Your task: For the records below, print the lines from the line with "Task: Open the Carmioiter entry at the bottom" through the line with "Image resolution: width=512" exactly as written; include both end lines and exclude the rest.

-- Excerpted data follows --

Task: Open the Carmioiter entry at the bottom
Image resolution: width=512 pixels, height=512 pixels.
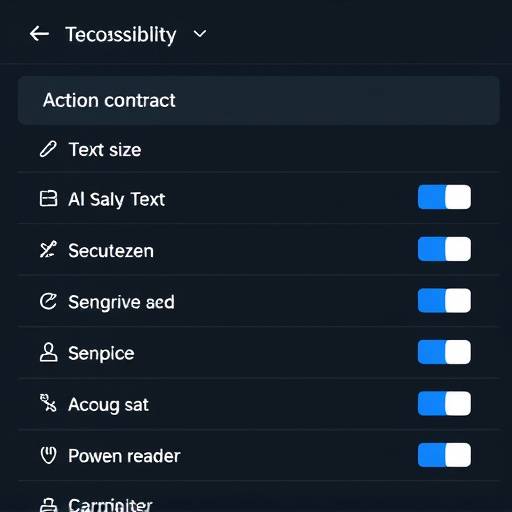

-- Excerpted data concluded --
-- Excerpted data follows --

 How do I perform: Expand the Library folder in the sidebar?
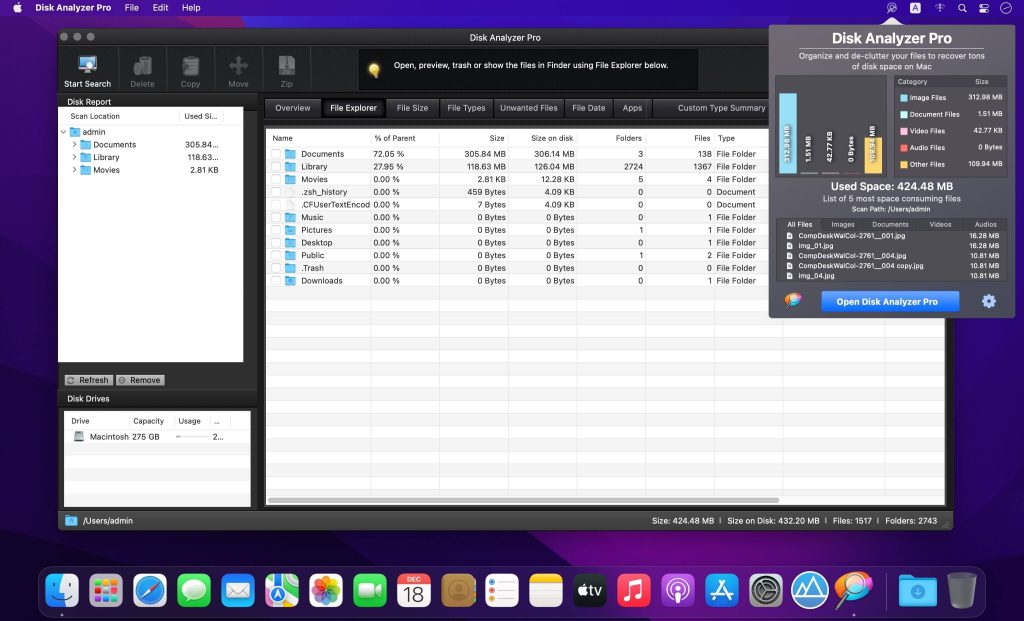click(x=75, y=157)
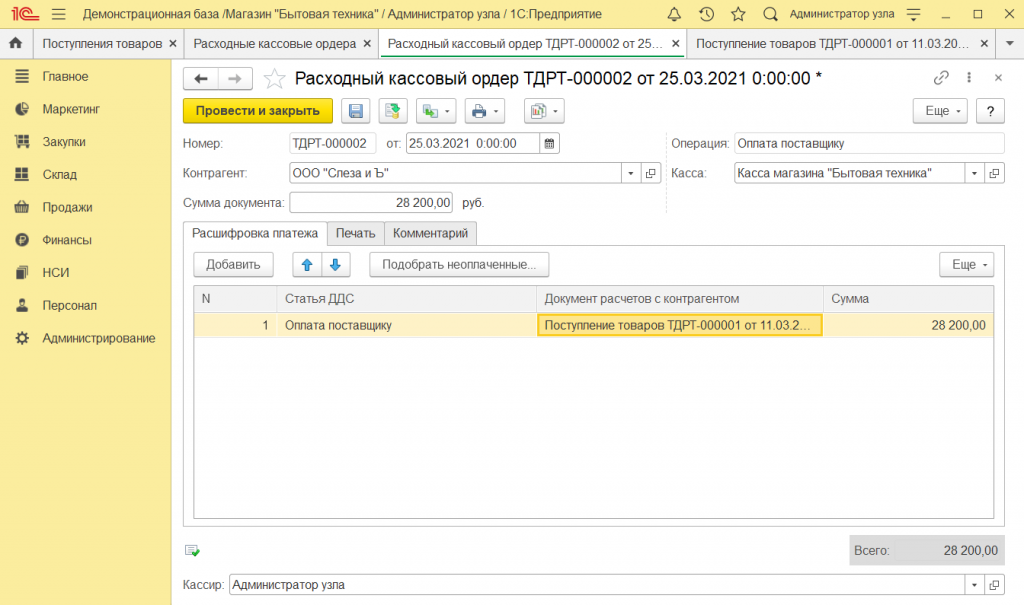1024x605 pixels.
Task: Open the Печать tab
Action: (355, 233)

-- Excerpted data concluded --
-- Excerpted data follows --

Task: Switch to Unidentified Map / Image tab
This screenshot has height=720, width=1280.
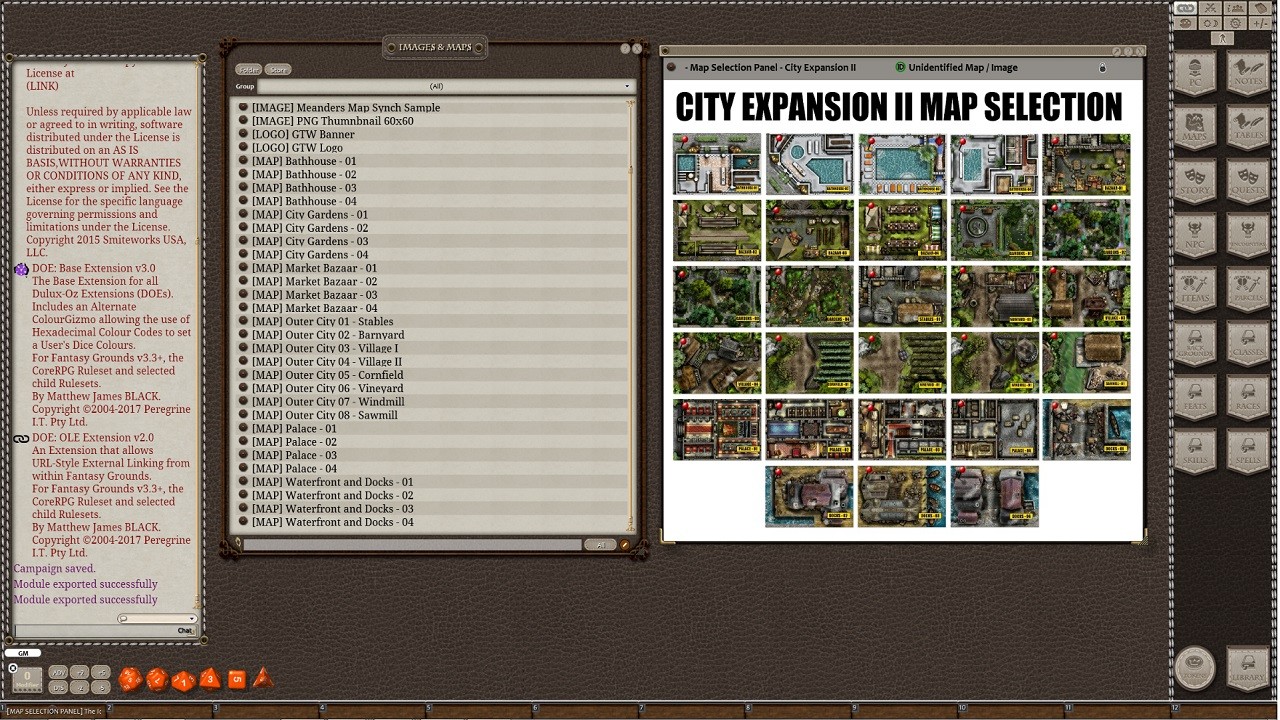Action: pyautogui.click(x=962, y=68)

-- Excerpted data concluded --

Result below:
Task: Open the Carmioiter entry at the bottom
Image resolution: width=512 pixels, height=512 pixels.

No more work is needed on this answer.